We don't take charge in Africa, but get very prickly about those who do
Mondli Makhanya: You've heard this line of argument before. The US always acts in its own interests, and its foreign doctrine is based on ensuring global dominance. Britain's foreign policy is predicated on promoting its interests. France wants to spread its influence and expand its geopolitical lebensraum.
To borrow a term from the youth: duh! (President Jacob Zuma, whose children span several generations of youth, would be familiar with this term.)
Countries, especially powerful ones, ALWAYS act in the interests of increasing their power and influence and prosperity.
Which is why the self-pitying mantras about the West acting in its self-interest by intervening in the conflicts in Libya and the Ivory Coast boggle the mind. Fact is: it is we Africans who have failed to act in our interests time and time again.
With regard to the current high-profile conflicts, African leaders have given Ivory Coast's strongman, Laurent Gbagbo, too much rope. They have betrayed Africa's interests by entertaining his defiance of a democratic process. They have been lethargic in their response to Muammar Gaddafi's slaughtering of his people. By not acting, they opened the door to others to do their work for them.

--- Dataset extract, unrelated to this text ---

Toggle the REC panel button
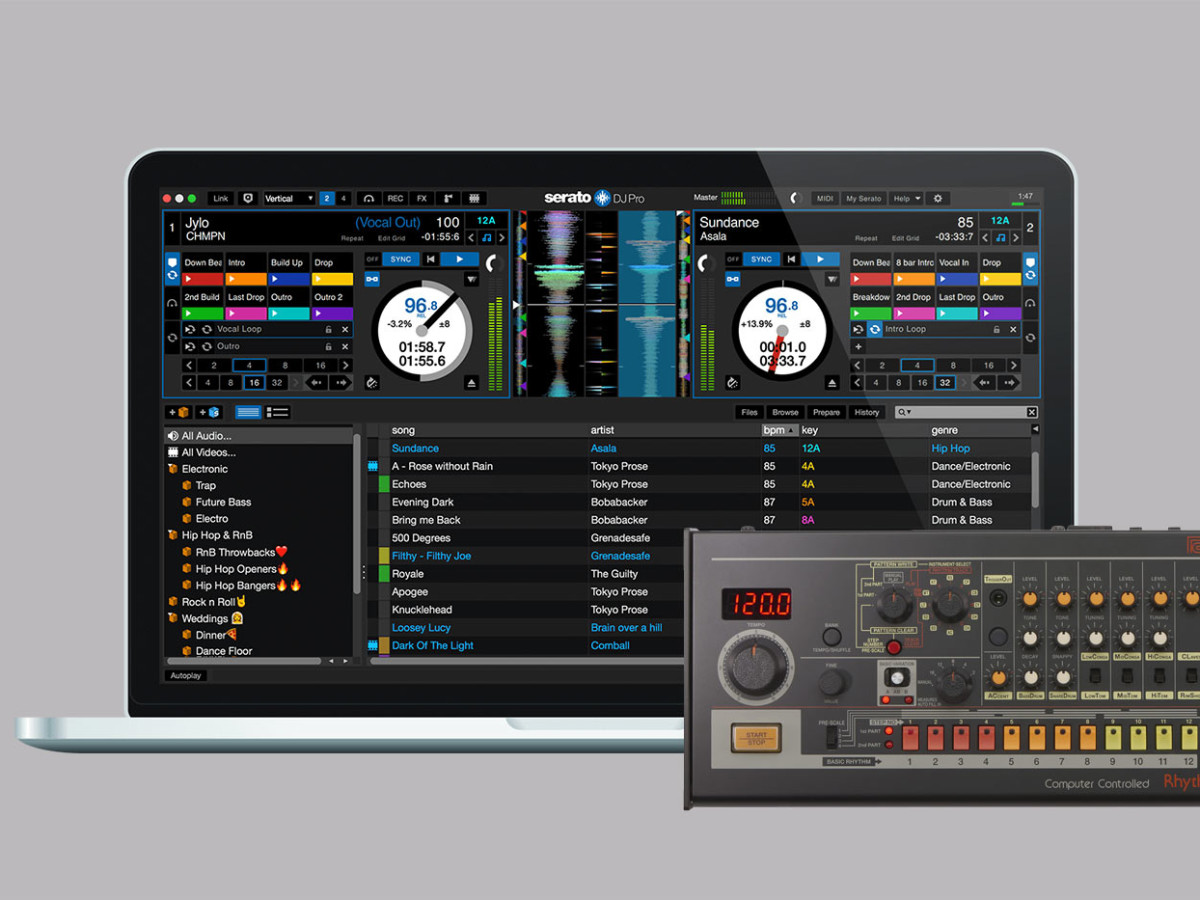coord(395,198)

Africa was initially firm on Gbagbo, taking tentative but tough actions against him and his coterie. It was an admirable stance by a bunch notorious for protecting their own at the expense of the people.
Then the continent's leaders started to vacillate and attempted to find some accommodation between Gbagbo and the legitimate winner, Alassane Ouattara. This process of appeasement, led by Zuma, emboldened Gbagbo and angered the Ivorian people.
With the country gripped by full-blown civil war and Gbagbo sparing neither dog nor human in his quest to remain in power, all that the continent's leaders could do was make silly appeals for calm and quiet and a return to the negotiating table.
It was left to the French, who some accuse of hijacking the United Nations peacekeeping mission in the country, to take charge. Cries of imperialism and neo-colonialism reverberated.
The same outcry had greeted the Nato-co-ordinated air strikes over Libya. When Gadaffi went on state television calling on protesters to be lynched and responded to the uprising with brutal force, African leaders issued statements encouraging peace and love, and decided to send a "fact-finding" mission to establish what everyone else already knew: there was death and destruction deluxe in Libya.
Again, African inaction had opened the way for decisive action by Western countries. Curiously, even South Africa, which had backed the UN Security Council resolution authorising the enforcement of the no-fly zone, somersaulted and joined the anti-imperialist toyi-toyi.
If ever there was anything in its foreign policy about which the Zuma administration should hold its head high, it was taking a stand alongside those who were determined to stop the Gadaffi forces' brutal reclamation of lost territory and power. And one day, when an ageing Zuma is sitting on his stoep and playing with his grandchildren, great-grandchildren and newborn children, he should rightly look on that decision as one of the proudest moments of his tenure.
Someone who knows the price of lethargy by the international community is Rwandan President Paul Kagame. In an opinion piece penned in the wake of Libyan air strikes, Kagame bemoaned the "slow" response of the African Union to crises and endorsed the actions of the Western powers in that country.
"No country knows better than my own the costs of the international community failing to intervene to prevent a state killing its own people. In the course of 100 days in 1994, a million Rwandans were killed by government-backed 'genocidaires', and the world did nothing to stop them .... So it is encouraging that members of the international community appear to have learnt the lessons of that failure."
Yes, powerful nations will be guided by national interest when they intervene in conflicts abroad. If we wish to call it imperialism, colonialism or whatever, we must be cognisant that world powers will not spend trillions on conflicts in obscure locales if there isn't some benefit at the end. That's how the world has always worked and will always work.
The question Africa should be asking right now is: beyond being averse to Western intervention, how can the tools and instruments available to the AU and regional bodies be used quickly and effectively to stop the continent's bad men from visiting evil on their citizens? Should others sit idly by and watch Africans get slaughtered while our leaders deliberate on African solutions?
Only when we have answered that question and acted on the answer will we earn the right to tell others to butt out of our affairs.